Essay “The Sound of the Heart”

February , 2026
A Day’s Reluctance

This year, it feels especially cold.
Though I try to swim several times a week, I tend to come up with all sorts of excuses trying to skip swimming when it’s this cold.
The first obstacle is getting there.
When the cold wind hits my face, I think of turning straight back home as soon as I get out of the front door.
So why do I push myself to go swimming in the first place?
Self-questioning starts here.
It’s because I want to continue to maintain the physical strength needed to perform on stage with full concentration.
We can’t stop the body declining with age. It has become just as important as my violin practice, to resist that reality and to train to prevent my muscles from deterioration.
Or, perhaps keeping my body in shape has become the priority issue now, than practicing.
When I think about it, my heavy feet start moving step by step towards the gym. But when the cold north wind blows…… I start flinching yet again. If I turn left now and left once more, I would get home. Maybe I should skip just for today……I might catch a cold……reasons for not going spring to mind spontaneously.
No, I will swim.
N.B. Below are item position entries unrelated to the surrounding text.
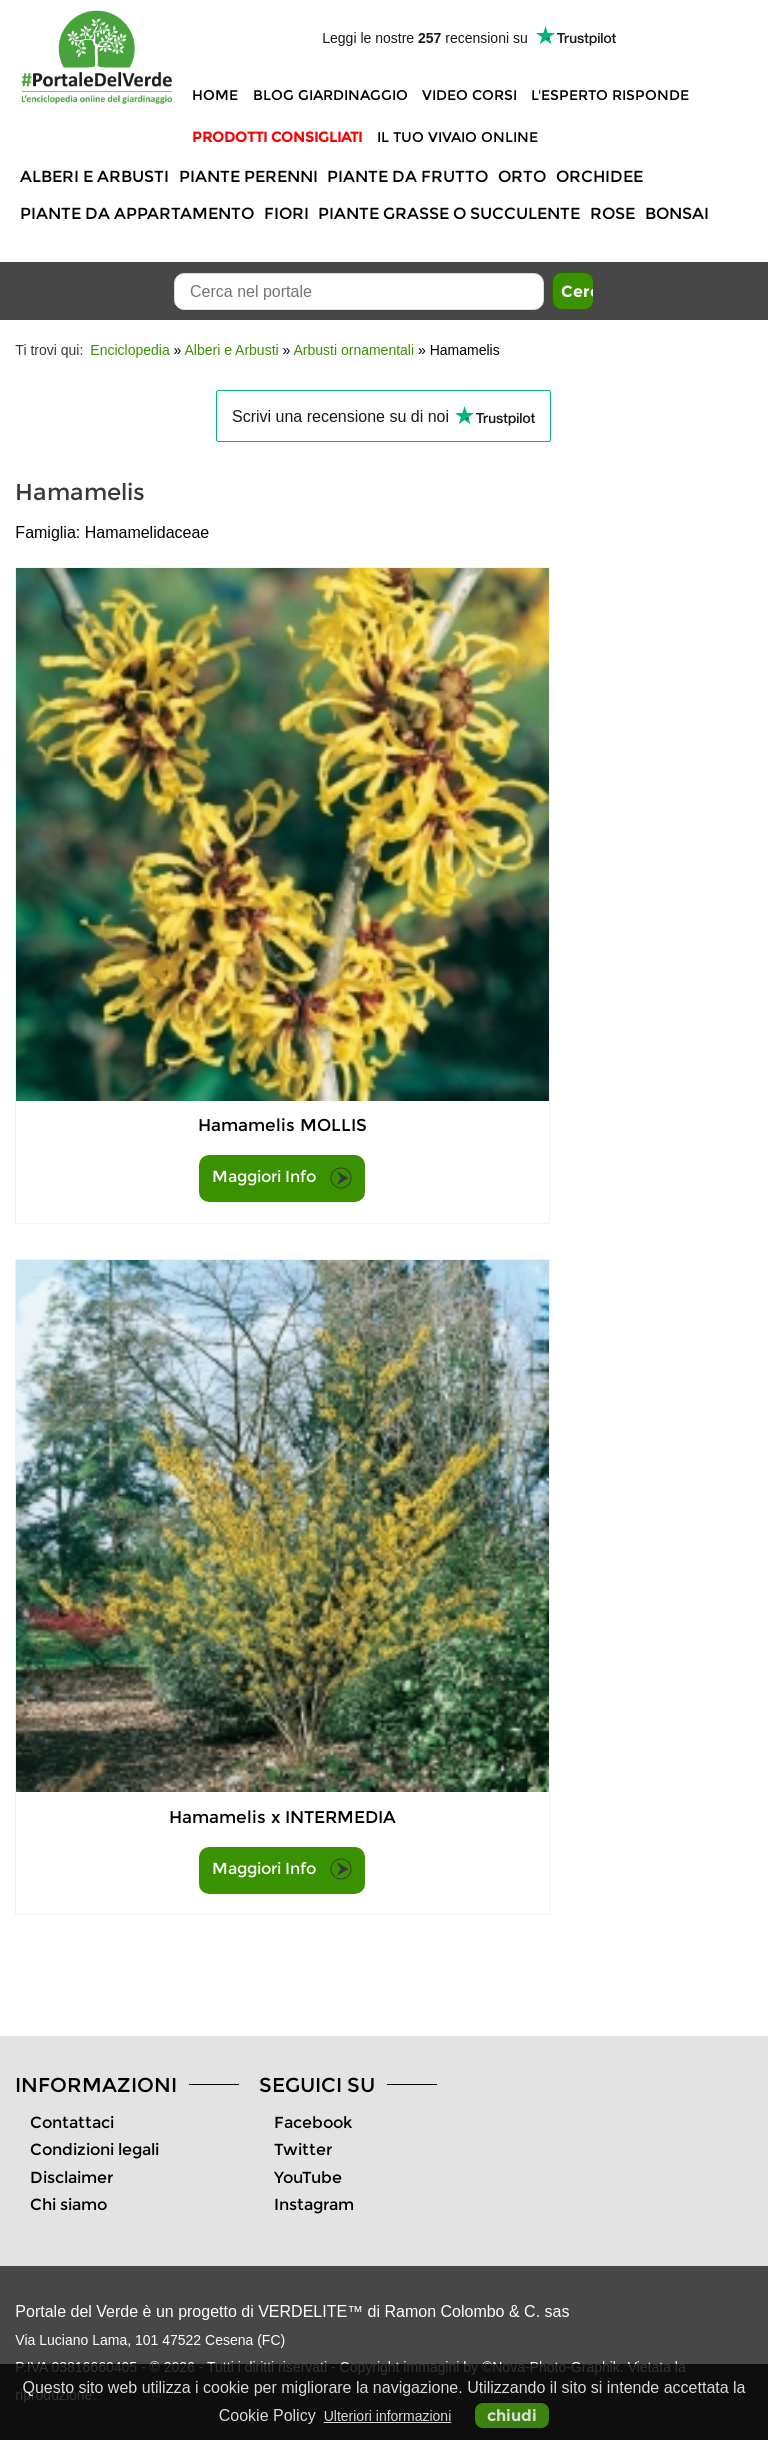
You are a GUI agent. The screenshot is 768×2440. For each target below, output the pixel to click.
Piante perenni (248, 176)
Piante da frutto (407, 176)
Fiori (286, 213)
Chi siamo (68, 2204)
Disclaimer (71, 2177)
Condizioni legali (94, 2149)
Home (215, 95)
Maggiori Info (282, 1178)
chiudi (512, 2415)
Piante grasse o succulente (449, 213)
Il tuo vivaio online (457, 137)
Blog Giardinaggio (330, 95)
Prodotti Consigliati (277, 137)
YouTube (308, 2177)
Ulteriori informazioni (388, 2416)
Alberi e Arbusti (94, 176)
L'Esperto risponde (610, 95)
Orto (522, 176)
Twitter (303, 2149)
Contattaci (72, 2122)
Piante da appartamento (137, 213)
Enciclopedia (129, 350)
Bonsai (677, 213)
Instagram (314, 2204)
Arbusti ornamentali (353, 350)
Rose (612, 213)
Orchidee (599, 176)
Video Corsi (469, 95)
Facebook (313, 2122)
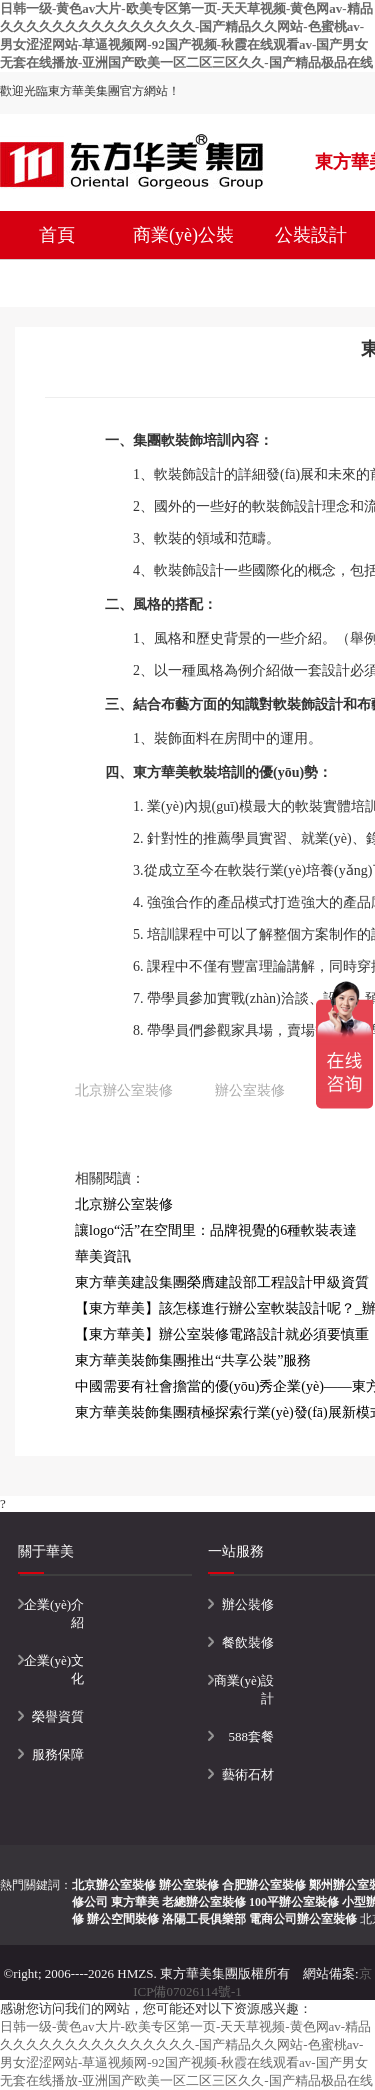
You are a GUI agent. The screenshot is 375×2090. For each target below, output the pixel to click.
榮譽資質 (58, 1716)
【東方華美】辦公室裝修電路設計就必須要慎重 (222, 1334)
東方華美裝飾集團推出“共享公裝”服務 (193, 1360)
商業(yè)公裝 (183, 235)
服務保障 (58, 1754)
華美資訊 (103, 1256)
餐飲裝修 (248, 1642)
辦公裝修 (248, 1604)
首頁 (57, 235)
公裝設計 (311, 235)
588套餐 (252, 1736)
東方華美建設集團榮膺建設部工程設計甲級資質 (222, 1282)
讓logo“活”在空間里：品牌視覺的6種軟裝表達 (216, 1230)
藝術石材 (248, 1774)
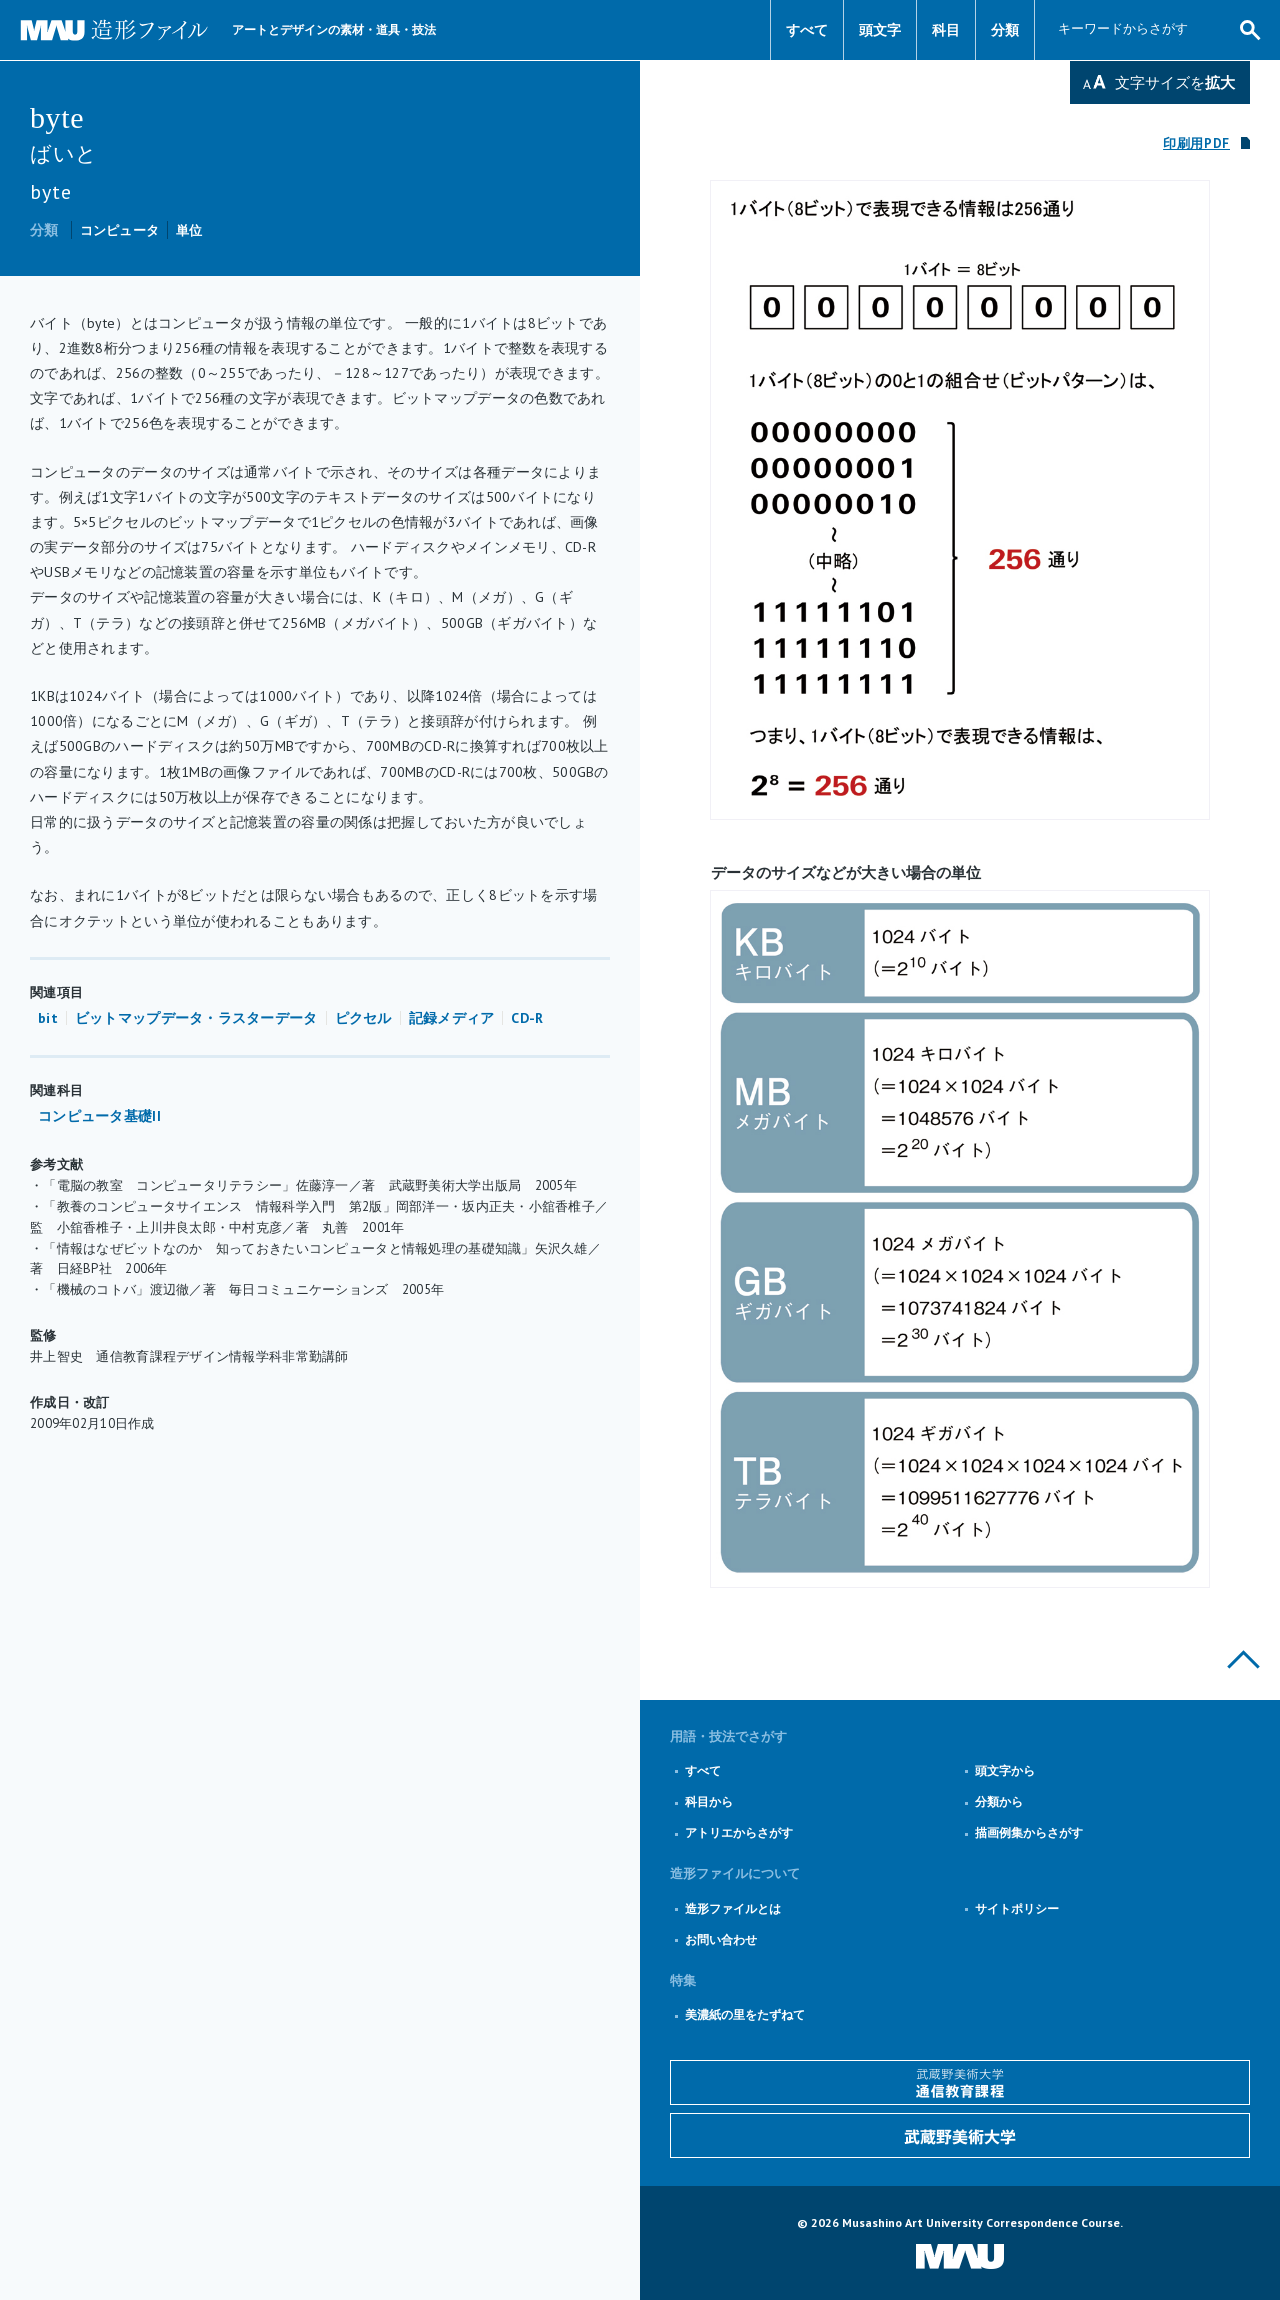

Even just walking in the water will do……
That’s how my ten-minute walk to the gym starts, fighting with myself.
When I finally reach the gym, I don’t feel triumphant, but I’m more like, “Oh, I’m here already”, still refusing to accept it. Once I get inside the gym, I’m surprised to see many people, young and old, working out quietly. I find myself gazing with respect at each of their faces who are out in this cold, regretting my own behaviour. Once I’m in the water, I just swim, swim, swim……without thinking anymore. As I repeat laps endlessly, the only sounds I can hear are the splashing of water and the noise of my feet kicking……I see the elder people than myself also swimming relentlessly in the lane next to me, as I crawl, backstroke and breaststroke……
The toughest are the first few hundred metres. Strangely, once I pass 500 metres, my breathing settles into a rhythm where I feel that I can swim forever. I go on for just one more lap, then another, passing a kilometre and still feel like swimming more. When I stop at a reasonable point, checking the time, it always feels wonderfully refreshing.
My shoulders, back and even my arms stiff from violin practice, feel soft, loose and light.
I feel ready to tackle things again well once I get home.
Fighting against my weakness this winter, I do wish it would be warm again soon.